The basics covered in the first chapter of Web Literacy for Educators didn't provide me with very much new information. The information covered about domain names and HTML I learned through observing my own use of the internet and because I used to create websites for fun.
I did, however, look up the Victorian Robots website and thought it was a great resource for teaching students about the validity of websites.
I also really liked that the second chapter had a lot of resources for students and teachers alike when doing research. I plan to spend more time looking up some of the ones I hadn't heard of or used before, like NoodleTools, and the ones specifically tailed to younger students. I also didn't know that there were entire search engines for podcasts--until this, I'd never thought to try to find a podcast outside of iTunes.
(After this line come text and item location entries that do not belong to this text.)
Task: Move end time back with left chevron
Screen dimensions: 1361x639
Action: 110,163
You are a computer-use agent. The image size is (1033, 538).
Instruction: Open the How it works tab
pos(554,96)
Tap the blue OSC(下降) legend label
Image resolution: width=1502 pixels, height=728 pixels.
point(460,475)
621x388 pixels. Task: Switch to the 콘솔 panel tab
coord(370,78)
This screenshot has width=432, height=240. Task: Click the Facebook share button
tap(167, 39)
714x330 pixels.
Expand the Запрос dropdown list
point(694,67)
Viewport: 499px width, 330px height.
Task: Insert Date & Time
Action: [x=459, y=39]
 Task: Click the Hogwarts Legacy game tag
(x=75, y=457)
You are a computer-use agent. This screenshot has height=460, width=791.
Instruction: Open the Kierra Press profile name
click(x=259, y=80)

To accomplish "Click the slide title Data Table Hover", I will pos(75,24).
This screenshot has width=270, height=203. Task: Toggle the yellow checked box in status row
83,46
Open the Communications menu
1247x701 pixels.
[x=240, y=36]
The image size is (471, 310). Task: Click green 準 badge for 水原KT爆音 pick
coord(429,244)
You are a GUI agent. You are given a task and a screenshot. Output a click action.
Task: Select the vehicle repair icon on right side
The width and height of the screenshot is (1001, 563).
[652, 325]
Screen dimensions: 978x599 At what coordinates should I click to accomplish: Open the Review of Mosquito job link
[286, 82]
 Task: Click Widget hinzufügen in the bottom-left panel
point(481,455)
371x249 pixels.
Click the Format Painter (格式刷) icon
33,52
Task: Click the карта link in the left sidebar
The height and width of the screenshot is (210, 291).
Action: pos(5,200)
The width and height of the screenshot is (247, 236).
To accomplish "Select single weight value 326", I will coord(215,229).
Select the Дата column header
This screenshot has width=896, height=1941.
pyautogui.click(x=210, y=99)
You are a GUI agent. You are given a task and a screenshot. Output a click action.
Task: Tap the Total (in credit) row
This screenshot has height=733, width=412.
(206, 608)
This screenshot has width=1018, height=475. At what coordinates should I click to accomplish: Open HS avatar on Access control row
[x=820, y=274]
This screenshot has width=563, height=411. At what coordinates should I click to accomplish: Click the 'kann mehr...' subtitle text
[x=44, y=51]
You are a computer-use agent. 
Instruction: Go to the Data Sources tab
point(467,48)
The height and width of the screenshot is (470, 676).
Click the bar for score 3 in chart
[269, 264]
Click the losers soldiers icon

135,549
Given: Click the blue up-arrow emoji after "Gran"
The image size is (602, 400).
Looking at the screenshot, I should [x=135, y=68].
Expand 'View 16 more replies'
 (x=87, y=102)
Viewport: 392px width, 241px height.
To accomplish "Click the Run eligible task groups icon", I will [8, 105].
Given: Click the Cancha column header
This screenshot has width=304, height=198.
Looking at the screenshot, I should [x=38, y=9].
The information presented about different blogs was really interesting as well. I thought that the idea of having students contribute to a class blog like the math teacher in Winnipeg did was great. I was a little bit surprised that the website cited in the book stopped being updated in 2005, but when I went to the teacher's profile I saw that he kept the project going in later classes. It seemed like a great way to have the students work together on this bigger project that would benefit students of Calculus everywhere, stay attentive when taking notes to contribute to the class blog, and learn how to publish blogs responsibly. I'd like to do something like that in a class one day, but it seems like a lofty goal at the moment--for now, I'd be happy with learning how to write a good lesson plan.
I have not looked into RSS feeds much, since I don't read too many blogs, but the explanation of how they work makes it seem really easy and like something that might be really helpful for keeping a lot of information in one place, and a time saver if you're like me and check various news sites regularly.
Overall, what I got from this reading assignment are a lot of resources to look into more deeply, and some ideas for class assignments and websites to use to illustrate points to students.